In June 2026, Bloomberg Law reported that Chattah had used her office to launch investigations on behalf of friends and former clients, and had disregarded Department of Justice orders to recuse herself from cases in which she had conflicts of interest. Examples include her directing an attorney to settle a case in which the defendant was represented by a friend of Chattah, and firing an assistant US attorney representing the federal government in a lawsuit by Chattah's former political consultant and donor to her 2022 campaign. Chattah has also sought status updates on an investigation into a Republican county commissioner, despite the DOJ ordering her recusal. The Boolberg Law report was supported by Devlin Barrett of The New York Times in his 2026 book titled The Department of Revenge: How Trump Took control of American Justice.

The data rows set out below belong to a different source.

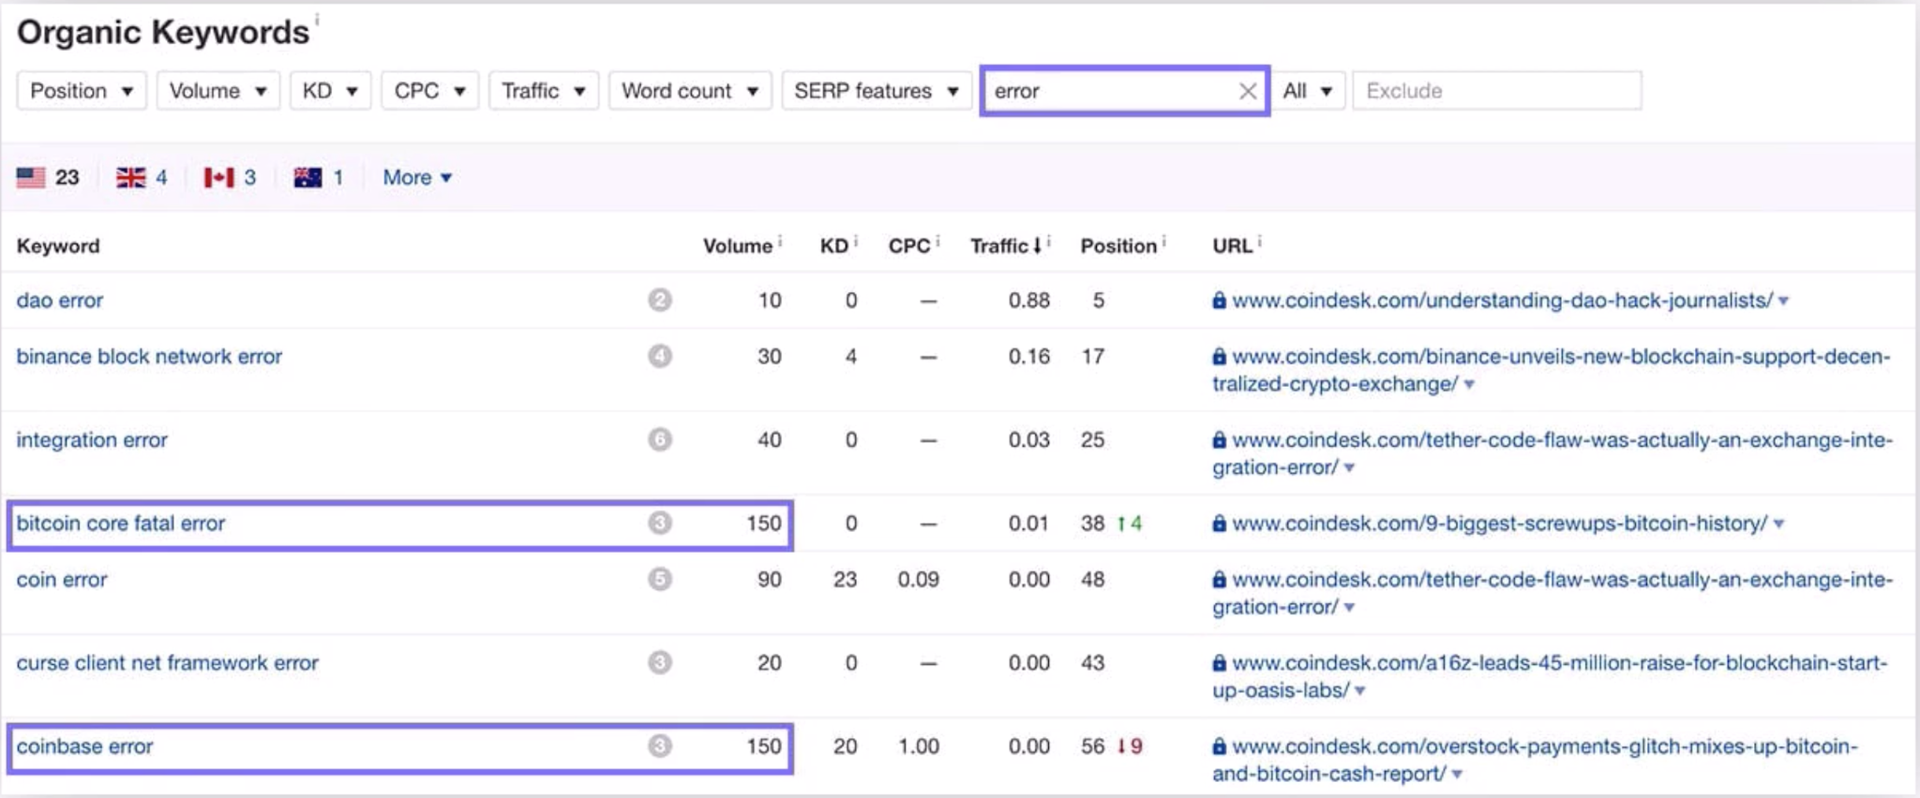
Task: Click SERP features badge for coin error
Action: pos(659,580)

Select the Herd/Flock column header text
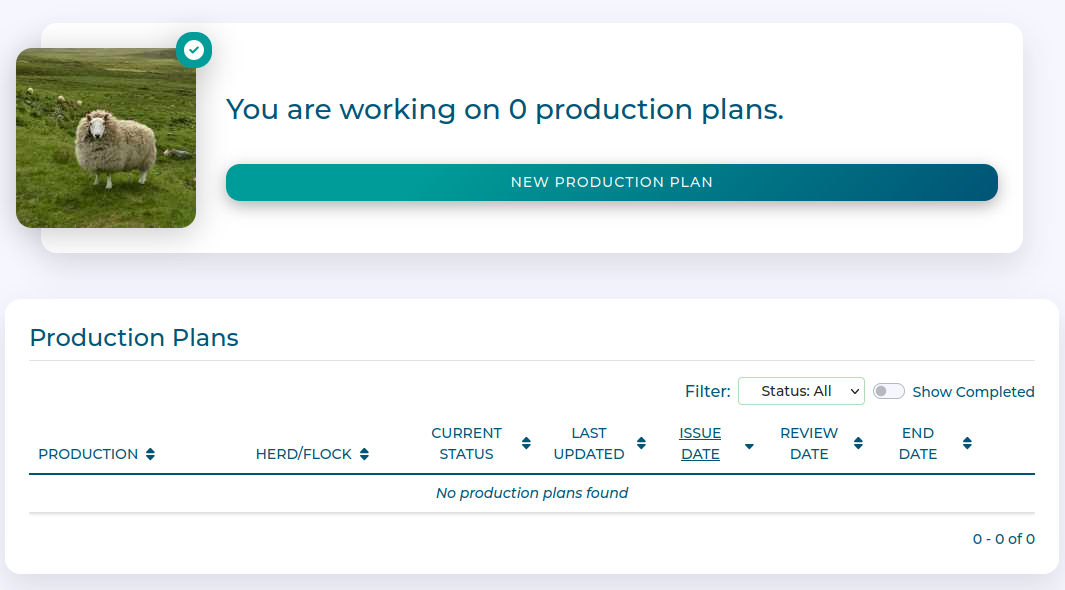(304, 454)
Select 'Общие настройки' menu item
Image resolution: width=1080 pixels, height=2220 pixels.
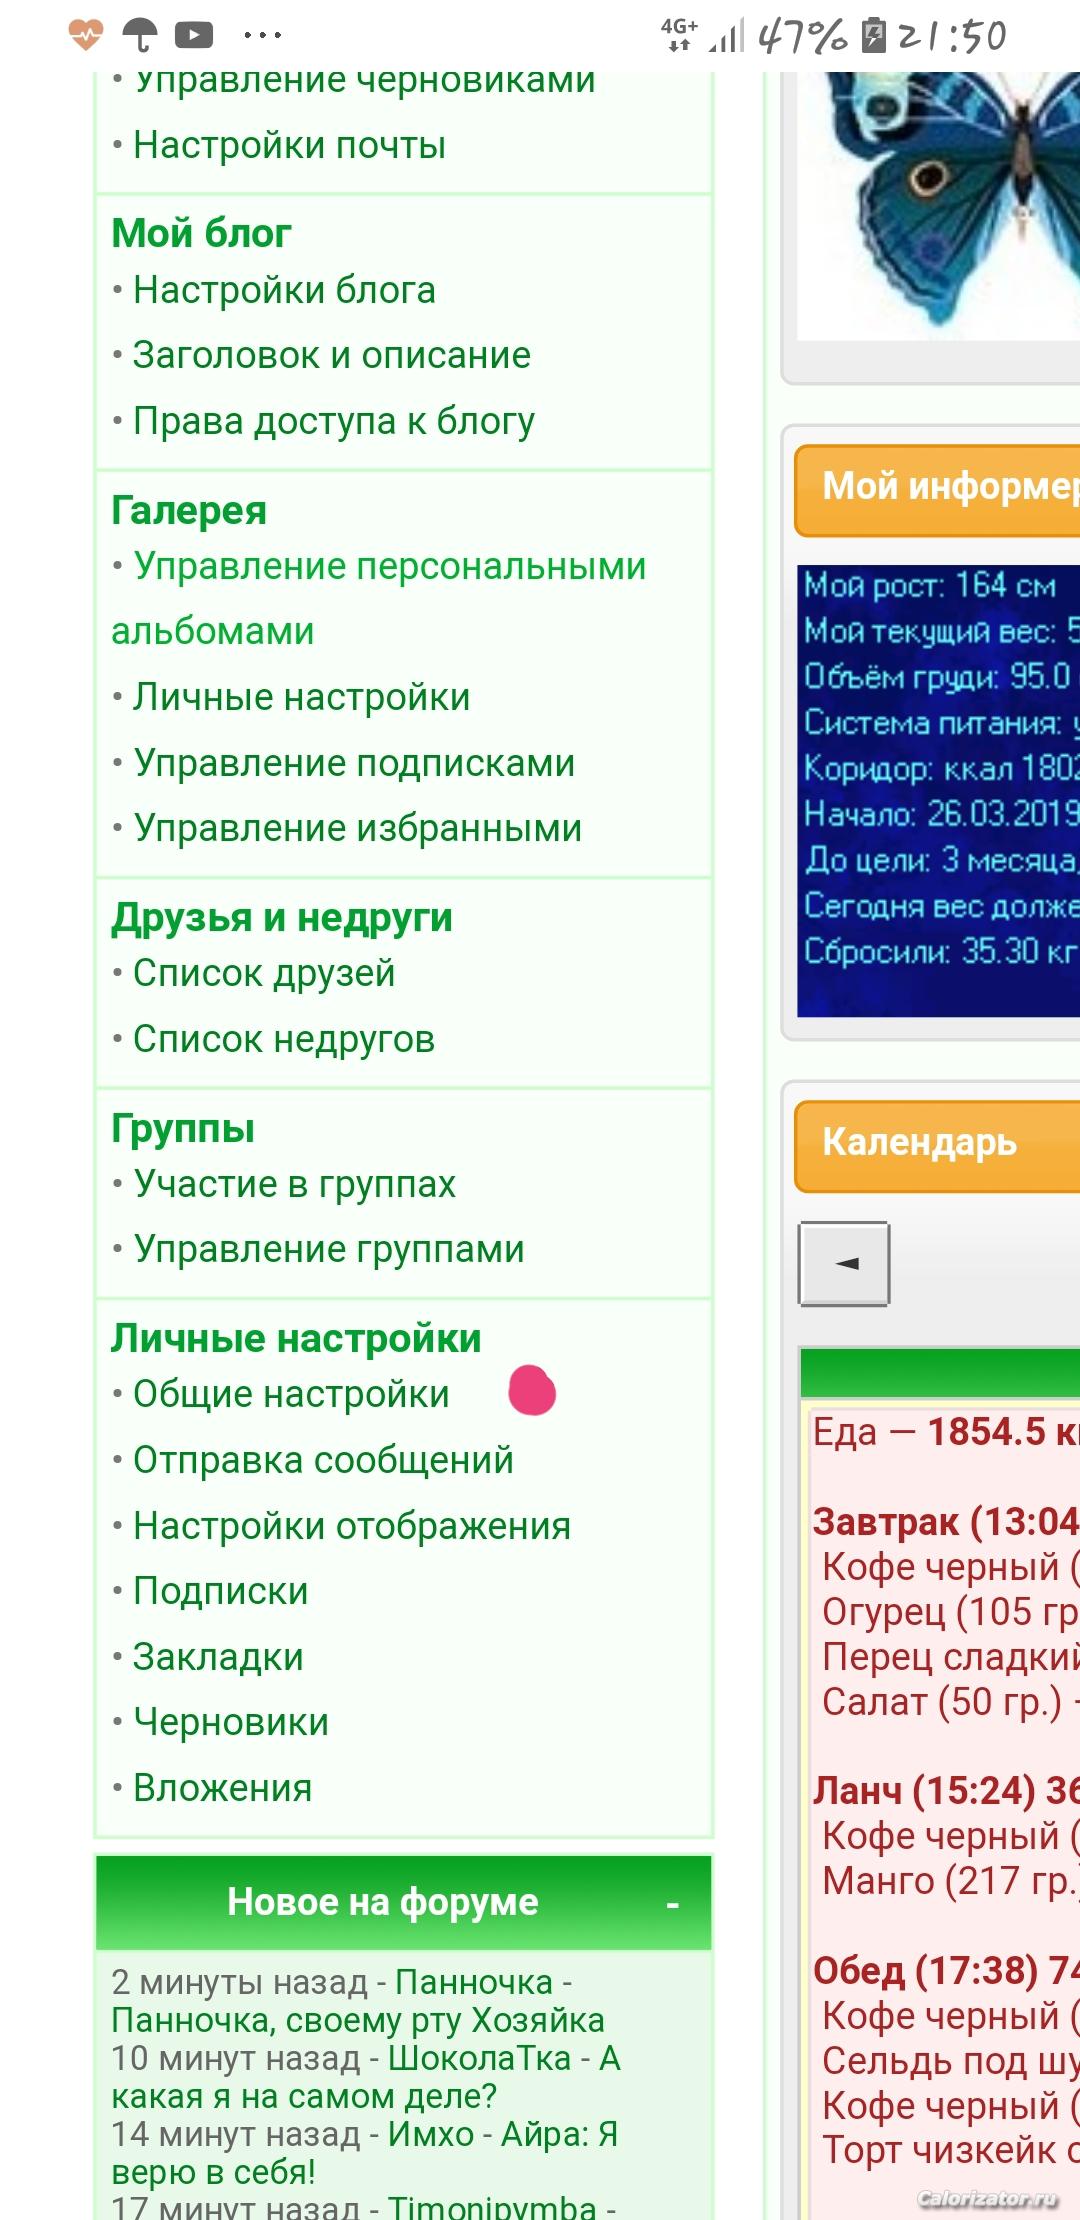coord(291,1394)
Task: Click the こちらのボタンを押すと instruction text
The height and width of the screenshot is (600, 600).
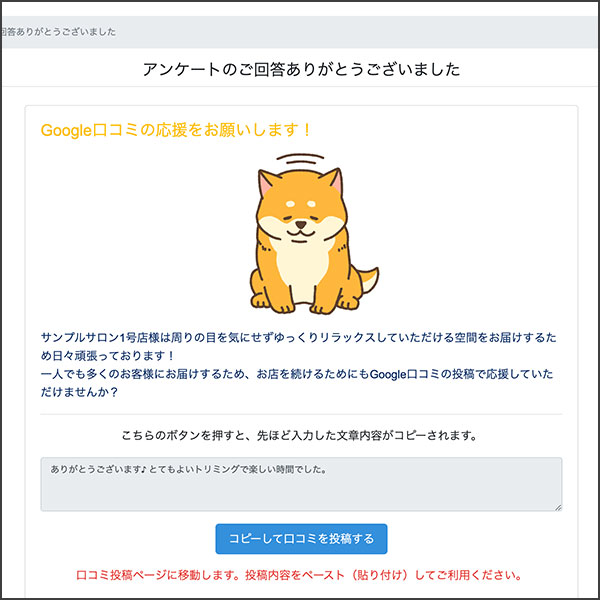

==== Tom Alexandrovich ====
In August 2025 following a child sex predator sting operation, Tom Alexandrovich, a senior Israeli government official, was arrested, accused of soliciting sexual acts from a minor in Chattah's jurisdiction; he was released on bail and returned to Israel. Chattah wrote a post on X blaming "a liberal district attorney and state court judge" for not confiscating Alexandrovich's passport. Clark County District Attorney Steve Wolfson, to whom Chattah's X post referred, disputed Chattah's post as "a rant with false claims" and challenged her fitness to serve. Following the controversy, Axios reported that some criticism of Chattah, such as by Candace Owens, included references to her Israeli origin.

==== Federal election fraud probe ====
On September 30, 2025, Reuters reported that Chattah had asked the FBI to investigate claims of voter fraud in the 2020 presidential election, giving federal agents a thumb drive containing data compiled by the Nevada Republican Party about illegal votes in the 2020 election by undocumented immigrants and members of Native American tribes being paid to vote. Chattah also expressed her intent to exonerate six Republicans who were prosecuted for posing as fake electors to claim that Donald Trump won the 2020 United States presidential election in Nevada. Chattah had defended one of the accused, but withdrew from the case after being appointed Interim U.S. Attorney. Legal experts have raised concerns that Chattah may have violated government ethics rules due to her previous work as an attorney.

==== Ori Solomon ====

Chattah is overseeing the case of Israeli and French dual national Ori Solomon, who was charged with not disposing of hazardous waste properly and illegal possession of a firearm in February 2026. Solomon was arrested following an investigation into a bio laboratory at a home in Las Vegas, where investigators seized "numerous firearms, ammunition, and firearm accessories". Solomon was the property manager of the home. In May 2026, the federal gun charges against Solomon were dropped.

==== Political views and opinions ====
Chattah has a history of controversial remarks regarding Palestinians, including referring to them as "animals," calling for wiping Gaza "off the map," and suggesting that "even the children" in the enclave are "terrorists."

She also called U.S. Representative Jamaal Bowman an "antisemitic ghetto rat". In defense, she claims that she is not racist and that, while in office, she upholds a decorum that is not necessarily present in her private conversations. In reference to being called "extremist" by US senators Catherine Cortez Masto and Jacky Rosen she claimed that she does not think she is extremist and that "there is no extremist bone in her body."